The two-year, 36-credit program consists of 12 courses and an internship (option in local area or in D.C.), including:
Core Course Toolkit – 5 Courses
JLC 621 Justice in the Face of Terror
This course provides an introduction to the key concepts that you will cover in this program including a high level discussion of defining and understanding terrorism, types of national, international, and transnational threats, and frameworks for legal, intelligence, and community based responses to these threats.
JLC 670 Causes of Terrorism and Political Violence
An introduction to the study of terrorism and political violence through multiple lenses, including psychology and rational choice theories. Examine why people join violent organizations to further political aims and how tactics are influenced by choices and motivation.
JLC 674 Domestic Terrorism and Political Violence
Investigate the causes and consequences of domestic terrorism and political violence using insights from psychology, political science, economics, history, and other disciplines.

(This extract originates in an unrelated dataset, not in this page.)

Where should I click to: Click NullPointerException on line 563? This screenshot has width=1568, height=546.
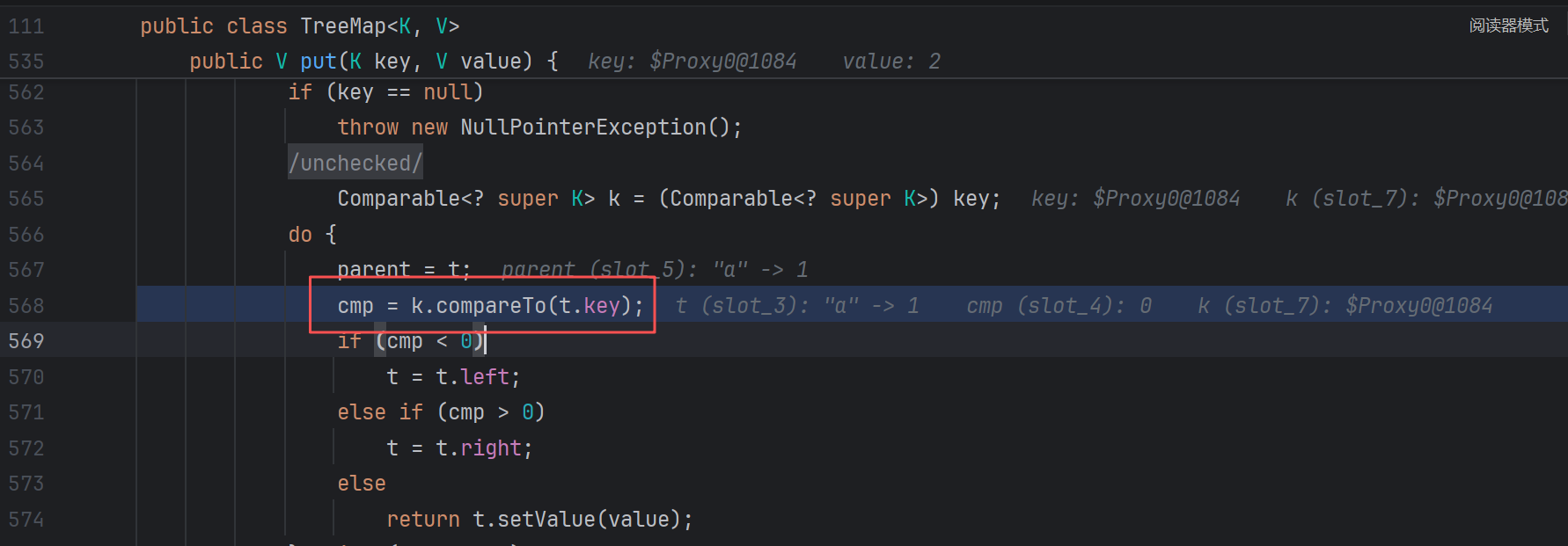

JLC 684 Intelligence Analysis
First class of two focused on aspects of intelligence analysis. This course will focus on the role of intelligence in an operational and tactical manner in both the law enforcement and intelligence communities. Students will learn and be able to practice hands on skills with access to recognized analytic software.

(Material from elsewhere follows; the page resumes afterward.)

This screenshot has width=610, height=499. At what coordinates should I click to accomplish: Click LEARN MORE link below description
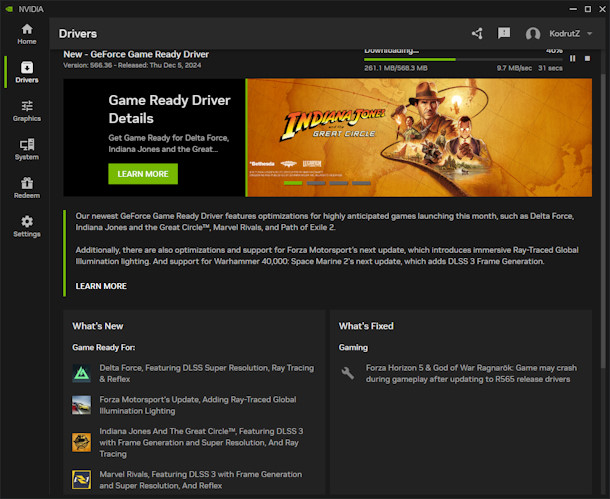pos(101,286)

JLC 689 Counter Terrorism Law & Policy
Counterterrorism Law and Policy will provide an overview, discussion and assessment of the legal and policy construct used by the United States to combat terrorism. The course will begin with a discussion of the legal and policy principles that inform decisions made by the executive and legislative branches of the United States government to respond to terrorists and terrorism. Students will then apply those laws and policies to various debates on use of force, detention, and treatment of detainees. Topics are subject to change to reflect current topics.

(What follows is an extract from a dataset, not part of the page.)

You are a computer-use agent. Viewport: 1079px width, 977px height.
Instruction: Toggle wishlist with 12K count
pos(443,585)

Research Methods - 2 Courses
JLC 687 Introduction to Counter Terrorism Research I
The logic of scientific inquiry and the nature and process of social science research as applied to counterterrorism and homeland security. Theory, concepts, practices, and the demonstration of their reliability and validity. Attention is also given to methods of sampling design and techniques of data collection.
JLC 688 Introduction to Counter Terrorism Research II
Methods of data analysis applicable to research in the counterterrorism and homeland security fields. The course examines the link between research design and empirical analysis, the role of probability in hypothesis testing, and the concept and techniques of descriptive and inferential statistics.
Residency - 1 Course
JLC 673 Seminar on National Security Policy
There is a residency requirement in Washington, D.C. as part of this class. Gain a foundation for understanding how policies related to contemporary security issues are made and executed, with a primary focus on terrorism and insurgency.
Selected Topics - 4 Courses
JLC 678 Investigating Terrorism
An overview, discussion, and assessment of the legal, sociological, and policy constructs used by federal U.S. law enforcement to detect and investigate terrorism through a study of parameters of identifying, assessing, and surveilling threats.
JLC 682 Crime and Conflict Nexus
This course looks at the relationship between criminals and terrorists by examining the nexus of terrorists and criminal networks, their commonalities, affinities, and disparities, along with implications for policy responses.
JLC 683 Cyber Threats and Security
This course provides students with the tools necessary to understand the nature of the cyber threat to government and private sectors and to understand and evaluate proposed cybersecurity policies for addressing the threat.
JLC 685 Foreign Fighters
This course provides an in-depth look at foreign fighters and policy responses to them. It focuses on jihadi militants but examines transnational volunteers for other religious, ethnic, and ideological causes as well. The course examines competing perspectives on radicalization, the internet, and the likelihood of blowback attacks by returnees.
Non-Credit Internship requirement, completed in your local area.